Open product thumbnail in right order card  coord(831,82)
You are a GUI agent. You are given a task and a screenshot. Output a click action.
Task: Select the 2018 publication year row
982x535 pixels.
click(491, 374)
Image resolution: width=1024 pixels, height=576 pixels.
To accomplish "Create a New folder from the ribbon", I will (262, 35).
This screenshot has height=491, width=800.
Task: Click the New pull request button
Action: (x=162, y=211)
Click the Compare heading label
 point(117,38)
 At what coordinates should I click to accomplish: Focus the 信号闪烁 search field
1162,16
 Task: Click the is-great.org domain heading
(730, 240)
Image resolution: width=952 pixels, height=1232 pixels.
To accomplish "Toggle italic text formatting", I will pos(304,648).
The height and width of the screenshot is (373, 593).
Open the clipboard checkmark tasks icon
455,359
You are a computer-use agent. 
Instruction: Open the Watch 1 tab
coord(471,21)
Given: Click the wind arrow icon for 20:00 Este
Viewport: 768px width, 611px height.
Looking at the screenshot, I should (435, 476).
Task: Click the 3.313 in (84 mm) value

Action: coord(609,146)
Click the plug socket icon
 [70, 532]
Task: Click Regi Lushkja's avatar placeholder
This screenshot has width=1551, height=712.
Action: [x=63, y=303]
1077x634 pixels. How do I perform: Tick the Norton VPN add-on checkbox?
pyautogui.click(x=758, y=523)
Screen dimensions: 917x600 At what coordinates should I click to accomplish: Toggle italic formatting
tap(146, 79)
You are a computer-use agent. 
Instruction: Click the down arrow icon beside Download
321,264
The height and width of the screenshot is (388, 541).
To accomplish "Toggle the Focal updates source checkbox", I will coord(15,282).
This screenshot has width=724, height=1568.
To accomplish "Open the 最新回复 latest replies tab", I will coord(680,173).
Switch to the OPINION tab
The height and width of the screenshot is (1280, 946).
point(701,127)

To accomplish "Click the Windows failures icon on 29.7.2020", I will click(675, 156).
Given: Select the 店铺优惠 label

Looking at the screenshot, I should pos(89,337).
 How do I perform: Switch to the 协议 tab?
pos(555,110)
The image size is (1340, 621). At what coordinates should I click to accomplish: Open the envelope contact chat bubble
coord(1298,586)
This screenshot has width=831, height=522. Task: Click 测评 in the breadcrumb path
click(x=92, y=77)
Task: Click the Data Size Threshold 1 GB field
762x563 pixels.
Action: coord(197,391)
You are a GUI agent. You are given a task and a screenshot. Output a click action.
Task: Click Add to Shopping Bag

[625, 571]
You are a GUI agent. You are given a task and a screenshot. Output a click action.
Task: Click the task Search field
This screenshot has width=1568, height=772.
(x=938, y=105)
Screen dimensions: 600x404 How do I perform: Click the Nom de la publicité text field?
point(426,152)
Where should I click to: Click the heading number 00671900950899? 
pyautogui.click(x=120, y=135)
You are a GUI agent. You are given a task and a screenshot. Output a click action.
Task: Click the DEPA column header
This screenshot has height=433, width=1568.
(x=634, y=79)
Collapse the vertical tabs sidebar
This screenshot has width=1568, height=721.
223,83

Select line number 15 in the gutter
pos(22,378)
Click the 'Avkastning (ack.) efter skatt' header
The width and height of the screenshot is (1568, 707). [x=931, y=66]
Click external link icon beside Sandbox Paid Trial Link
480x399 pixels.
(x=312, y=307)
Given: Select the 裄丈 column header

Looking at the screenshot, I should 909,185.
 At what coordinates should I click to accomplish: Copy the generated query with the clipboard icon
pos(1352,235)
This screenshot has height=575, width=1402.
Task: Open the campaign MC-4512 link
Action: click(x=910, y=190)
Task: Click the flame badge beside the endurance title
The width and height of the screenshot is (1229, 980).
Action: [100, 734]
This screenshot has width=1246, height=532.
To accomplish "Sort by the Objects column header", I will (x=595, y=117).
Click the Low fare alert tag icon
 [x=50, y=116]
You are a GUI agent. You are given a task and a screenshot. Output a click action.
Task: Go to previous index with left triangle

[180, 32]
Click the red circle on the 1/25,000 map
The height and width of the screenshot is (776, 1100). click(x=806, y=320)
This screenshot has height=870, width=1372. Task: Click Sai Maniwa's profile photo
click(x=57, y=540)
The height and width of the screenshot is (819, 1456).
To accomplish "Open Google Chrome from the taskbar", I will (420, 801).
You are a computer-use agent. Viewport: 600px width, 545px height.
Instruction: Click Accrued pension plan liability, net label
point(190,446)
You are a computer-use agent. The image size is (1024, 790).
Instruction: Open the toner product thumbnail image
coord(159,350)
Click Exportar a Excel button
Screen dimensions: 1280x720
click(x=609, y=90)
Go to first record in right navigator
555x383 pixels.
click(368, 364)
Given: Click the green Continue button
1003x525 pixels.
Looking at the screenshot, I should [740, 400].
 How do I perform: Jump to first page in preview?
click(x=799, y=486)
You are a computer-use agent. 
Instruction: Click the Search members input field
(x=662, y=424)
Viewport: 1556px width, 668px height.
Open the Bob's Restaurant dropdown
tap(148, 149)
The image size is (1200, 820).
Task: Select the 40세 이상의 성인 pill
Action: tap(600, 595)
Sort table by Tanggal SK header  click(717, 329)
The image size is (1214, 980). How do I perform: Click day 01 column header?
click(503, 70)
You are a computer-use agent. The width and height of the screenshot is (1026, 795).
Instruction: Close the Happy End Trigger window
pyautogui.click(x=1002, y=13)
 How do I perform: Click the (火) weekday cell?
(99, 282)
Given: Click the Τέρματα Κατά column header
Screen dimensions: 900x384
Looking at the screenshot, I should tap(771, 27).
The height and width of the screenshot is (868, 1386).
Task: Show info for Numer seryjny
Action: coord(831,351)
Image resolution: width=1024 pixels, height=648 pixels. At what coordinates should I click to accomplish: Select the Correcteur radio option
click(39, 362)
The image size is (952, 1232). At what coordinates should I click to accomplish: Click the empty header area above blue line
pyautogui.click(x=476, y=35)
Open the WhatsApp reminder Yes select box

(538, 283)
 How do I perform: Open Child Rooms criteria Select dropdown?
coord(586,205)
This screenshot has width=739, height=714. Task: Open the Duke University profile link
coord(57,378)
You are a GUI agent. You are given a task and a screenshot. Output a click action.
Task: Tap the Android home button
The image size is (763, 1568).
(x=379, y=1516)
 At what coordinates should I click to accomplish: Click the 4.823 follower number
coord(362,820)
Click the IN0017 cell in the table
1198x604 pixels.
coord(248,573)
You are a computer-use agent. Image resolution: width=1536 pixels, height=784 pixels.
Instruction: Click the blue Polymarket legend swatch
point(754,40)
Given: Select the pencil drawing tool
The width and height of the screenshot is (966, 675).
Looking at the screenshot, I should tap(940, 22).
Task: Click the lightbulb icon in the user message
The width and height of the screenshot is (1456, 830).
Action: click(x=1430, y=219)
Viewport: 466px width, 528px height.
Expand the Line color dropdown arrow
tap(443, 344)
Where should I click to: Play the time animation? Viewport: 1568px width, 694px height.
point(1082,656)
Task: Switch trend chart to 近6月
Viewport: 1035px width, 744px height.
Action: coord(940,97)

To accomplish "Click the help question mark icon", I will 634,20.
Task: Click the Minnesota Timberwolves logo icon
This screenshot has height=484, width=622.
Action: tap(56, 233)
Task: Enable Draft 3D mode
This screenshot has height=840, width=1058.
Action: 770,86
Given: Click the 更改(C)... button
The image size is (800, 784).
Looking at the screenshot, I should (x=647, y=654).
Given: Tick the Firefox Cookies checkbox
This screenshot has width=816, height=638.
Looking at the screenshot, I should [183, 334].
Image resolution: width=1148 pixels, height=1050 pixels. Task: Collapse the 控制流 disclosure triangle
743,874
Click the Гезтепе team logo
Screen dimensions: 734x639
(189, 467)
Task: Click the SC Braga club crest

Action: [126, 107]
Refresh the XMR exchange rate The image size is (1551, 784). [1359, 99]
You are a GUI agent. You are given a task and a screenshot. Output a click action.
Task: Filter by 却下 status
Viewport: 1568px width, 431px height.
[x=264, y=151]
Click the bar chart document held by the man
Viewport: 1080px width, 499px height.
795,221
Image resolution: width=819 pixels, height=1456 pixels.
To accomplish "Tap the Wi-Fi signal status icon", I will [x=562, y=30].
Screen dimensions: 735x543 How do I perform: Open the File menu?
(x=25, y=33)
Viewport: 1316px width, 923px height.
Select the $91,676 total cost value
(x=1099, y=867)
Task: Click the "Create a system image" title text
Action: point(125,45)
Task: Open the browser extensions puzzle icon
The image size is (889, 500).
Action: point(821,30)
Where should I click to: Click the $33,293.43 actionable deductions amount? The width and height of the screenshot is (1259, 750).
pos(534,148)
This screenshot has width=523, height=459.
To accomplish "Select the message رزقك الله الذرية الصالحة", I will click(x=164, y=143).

Directions for this task
Each line holding the word "chart" must be pulled from the records.

Result for this task
Task: Switch trend chart to 近6月
Click the bar chart document held by the man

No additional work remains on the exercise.